9. The method of claim 1, wherein the respective rollers are positioned above or behind each other, and each individual roller forms at least one shaping gap with an adjacent roller, wherein the adjacent rollers form a roller pair through which the layered stacked molten polymer blocks are guided, and wherein the height of the shaping gap can be variably adjusted during manufacturing by the horizontal and / or vertical movement of the respective rollers.
10. The method of claim 9, wherein the layered, stacked molten polymer blocks are guided through a plurality of roller pairs.
11. The method according to claim 1, wherein the method further comprises the step of: e) Apply the film to at least a portion of the sealable layer of the plate-like carrier.
12. The method of claim 11, wherein the film comprises at least one covering layer, wherein the covering layer comprises an inner side, an outer side, and optionally a decorative layer applied to the inner side of the covering layer, wherein the film is applied to the sealable layer such that the outer side of the covering layer faces away from the plate-like carrier.
13. The method of claim 12, wherein the cover layer comprises a fourth polymer, wherein the fourth polymer is a vinyl polymer.
14. The method of claim 13, wherein the vinyl polymer is a homopolymer or copolymer.
15. The method of claim 13, wherein the vinyl polymer comprises a polypropylene-based vinyl polymer.
16. The method of claim 15, wherein the vinyl polymer is selected from propylene-ethylene random copolymers, propylene-ethylene block copolymers, and polypropylene-ethylene-butene copolymers.
17. The method of claim 11, wherein the film comprises a laminate layer, wherein the laminate layer is applied on the inside of the cover decorative layer.
18. The method of claim 17, wherein the laminate is attached to the decorative layer by a laminating adhesive.
19. The method of claim 11, wherein the film is applied during the shaping process in step d).
20. The method of claim 19, wherein the film is applied after the first pair of rollers.

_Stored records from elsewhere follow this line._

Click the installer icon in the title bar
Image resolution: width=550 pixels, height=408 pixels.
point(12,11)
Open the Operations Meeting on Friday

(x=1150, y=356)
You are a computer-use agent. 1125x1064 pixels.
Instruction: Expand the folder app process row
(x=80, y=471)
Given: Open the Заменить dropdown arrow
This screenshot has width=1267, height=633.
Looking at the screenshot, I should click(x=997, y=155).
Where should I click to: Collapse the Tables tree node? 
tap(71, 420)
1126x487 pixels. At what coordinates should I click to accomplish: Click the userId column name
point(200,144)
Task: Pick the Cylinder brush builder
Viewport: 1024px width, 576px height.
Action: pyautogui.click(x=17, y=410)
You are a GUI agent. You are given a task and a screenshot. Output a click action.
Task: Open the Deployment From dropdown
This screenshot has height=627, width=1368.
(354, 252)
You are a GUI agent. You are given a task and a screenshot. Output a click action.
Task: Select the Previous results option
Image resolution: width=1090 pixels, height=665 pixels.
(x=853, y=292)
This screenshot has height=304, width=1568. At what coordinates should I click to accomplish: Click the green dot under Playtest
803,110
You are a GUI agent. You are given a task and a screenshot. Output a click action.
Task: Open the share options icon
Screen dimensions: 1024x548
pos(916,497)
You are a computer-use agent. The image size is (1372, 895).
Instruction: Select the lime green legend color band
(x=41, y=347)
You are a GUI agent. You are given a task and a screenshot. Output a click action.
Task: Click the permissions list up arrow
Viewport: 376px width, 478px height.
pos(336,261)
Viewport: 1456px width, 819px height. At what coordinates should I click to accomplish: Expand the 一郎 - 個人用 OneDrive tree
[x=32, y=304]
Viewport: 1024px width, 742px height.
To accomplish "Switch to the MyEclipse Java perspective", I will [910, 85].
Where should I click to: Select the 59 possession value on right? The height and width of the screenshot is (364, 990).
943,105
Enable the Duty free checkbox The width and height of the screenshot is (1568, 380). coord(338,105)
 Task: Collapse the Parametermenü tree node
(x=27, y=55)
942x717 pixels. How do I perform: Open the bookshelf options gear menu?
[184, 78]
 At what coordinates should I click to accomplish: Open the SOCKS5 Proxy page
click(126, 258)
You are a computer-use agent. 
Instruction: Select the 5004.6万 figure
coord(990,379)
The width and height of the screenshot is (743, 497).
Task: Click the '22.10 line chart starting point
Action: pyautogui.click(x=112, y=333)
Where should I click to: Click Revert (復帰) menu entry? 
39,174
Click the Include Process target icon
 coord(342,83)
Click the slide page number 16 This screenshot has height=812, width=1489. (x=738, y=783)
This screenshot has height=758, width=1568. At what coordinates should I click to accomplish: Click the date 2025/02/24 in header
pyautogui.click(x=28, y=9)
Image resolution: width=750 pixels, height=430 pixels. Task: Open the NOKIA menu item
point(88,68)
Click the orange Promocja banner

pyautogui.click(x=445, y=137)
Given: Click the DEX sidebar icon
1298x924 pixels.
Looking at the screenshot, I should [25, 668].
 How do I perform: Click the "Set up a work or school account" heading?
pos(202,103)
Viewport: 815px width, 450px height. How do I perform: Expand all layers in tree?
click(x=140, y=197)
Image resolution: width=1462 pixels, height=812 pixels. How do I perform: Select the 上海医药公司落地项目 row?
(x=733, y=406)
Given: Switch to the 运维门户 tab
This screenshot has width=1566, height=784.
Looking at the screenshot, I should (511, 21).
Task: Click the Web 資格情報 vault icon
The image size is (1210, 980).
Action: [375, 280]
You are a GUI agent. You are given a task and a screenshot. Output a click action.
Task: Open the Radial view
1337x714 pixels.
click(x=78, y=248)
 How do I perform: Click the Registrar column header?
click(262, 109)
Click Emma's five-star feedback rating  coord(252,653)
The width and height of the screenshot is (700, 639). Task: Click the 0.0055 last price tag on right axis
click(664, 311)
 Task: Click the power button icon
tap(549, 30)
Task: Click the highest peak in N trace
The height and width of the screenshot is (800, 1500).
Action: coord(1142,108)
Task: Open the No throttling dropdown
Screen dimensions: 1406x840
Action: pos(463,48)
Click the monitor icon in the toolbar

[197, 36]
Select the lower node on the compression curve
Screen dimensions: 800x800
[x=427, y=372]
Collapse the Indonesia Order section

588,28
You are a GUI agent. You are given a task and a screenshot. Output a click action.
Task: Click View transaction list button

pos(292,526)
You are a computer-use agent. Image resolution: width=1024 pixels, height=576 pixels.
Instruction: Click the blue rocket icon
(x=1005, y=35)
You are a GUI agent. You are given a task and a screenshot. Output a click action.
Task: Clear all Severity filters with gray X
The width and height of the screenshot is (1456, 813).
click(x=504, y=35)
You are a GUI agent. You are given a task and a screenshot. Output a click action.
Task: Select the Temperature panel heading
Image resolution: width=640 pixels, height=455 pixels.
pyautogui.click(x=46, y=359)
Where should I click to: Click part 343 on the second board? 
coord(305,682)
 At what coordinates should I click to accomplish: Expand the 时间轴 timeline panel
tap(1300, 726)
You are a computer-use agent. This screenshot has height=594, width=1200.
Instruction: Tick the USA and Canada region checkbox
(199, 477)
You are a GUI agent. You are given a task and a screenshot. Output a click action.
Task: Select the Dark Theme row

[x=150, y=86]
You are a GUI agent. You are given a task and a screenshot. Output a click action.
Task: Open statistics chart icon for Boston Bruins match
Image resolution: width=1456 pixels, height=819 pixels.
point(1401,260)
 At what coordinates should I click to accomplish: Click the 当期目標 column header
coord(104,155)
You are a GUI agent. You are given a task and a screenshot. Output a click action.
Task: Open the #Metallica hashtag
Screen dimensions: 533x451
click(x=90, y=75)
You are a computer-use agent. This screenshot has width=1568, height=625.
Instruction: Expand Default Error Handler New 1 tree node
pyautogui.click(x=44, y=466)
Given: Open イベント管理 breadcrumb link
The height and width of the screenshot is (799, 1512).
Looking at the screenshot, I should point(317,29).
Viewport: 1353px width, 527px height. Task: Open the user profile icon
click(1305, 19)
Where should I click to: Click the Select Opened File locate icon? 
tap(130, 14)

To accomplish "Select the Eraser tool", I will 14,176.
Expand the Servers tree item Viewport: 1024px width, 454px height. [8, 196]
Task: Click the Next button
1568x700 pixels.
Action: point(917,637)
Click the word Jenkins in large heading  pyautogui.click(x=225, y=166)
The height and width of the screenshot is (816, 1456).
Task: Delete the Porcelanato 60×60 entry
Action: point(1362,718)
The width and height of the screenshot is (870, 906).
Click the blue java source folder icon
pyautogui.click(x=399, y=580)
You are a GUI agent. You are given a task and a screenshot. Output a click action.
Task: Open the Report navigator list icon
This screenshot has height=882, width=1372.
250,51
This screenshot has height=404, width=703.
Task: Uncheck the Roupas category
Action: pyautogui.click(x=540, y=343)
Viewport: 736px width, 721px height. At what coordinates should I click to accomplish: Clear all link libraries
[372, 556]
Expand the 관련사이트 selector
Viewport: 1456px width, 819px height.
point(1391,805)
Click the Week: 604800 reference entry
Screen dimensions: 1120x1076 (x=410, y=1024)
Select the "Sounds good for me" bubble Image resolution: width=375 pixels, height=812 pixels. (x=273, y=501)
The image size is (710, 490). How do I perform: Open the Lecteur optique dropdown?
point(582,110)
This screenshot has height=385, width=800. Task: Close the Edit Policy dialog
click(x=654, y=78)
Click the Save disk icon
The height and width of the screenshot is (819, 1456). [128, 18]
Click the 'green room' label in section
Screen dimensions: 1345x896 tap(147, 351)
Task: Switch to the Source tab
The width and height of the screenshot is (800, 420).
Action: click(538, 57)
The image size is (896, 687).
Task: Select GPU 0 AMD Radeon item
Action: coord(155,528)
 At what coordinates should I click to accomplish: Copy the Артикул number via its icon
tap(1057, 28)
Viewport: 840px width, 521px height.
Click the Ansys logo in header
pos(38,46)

21. The method of claim 19, wherein the film is applied before the sixth shaping roller.
22. The method of claim 19, wherein the film is applied before the fifth shaping roller.
23. The method of claim 19, wherein the film is applied before the fourth shaping roller.
24. The method of claim 19, wherein the film is applied before the third shaping roller.
25. The method of claim 11, wherein the method further comprises step f), structuring the cover layer, wherein the cover layer is implemented by the texture roller of a calender.
26. A plate-shaped carrier for decorative walls or floors, manufactured by the method according to any one of claims 1 to 25, said plate-shaped carrier comprising a carrier layer containing at least a first polymer block and a sealable layer containing a second polymer block and in contact with the carrier layer.
27. A decorative panel, made by the method according to any one of claims 1 to 25.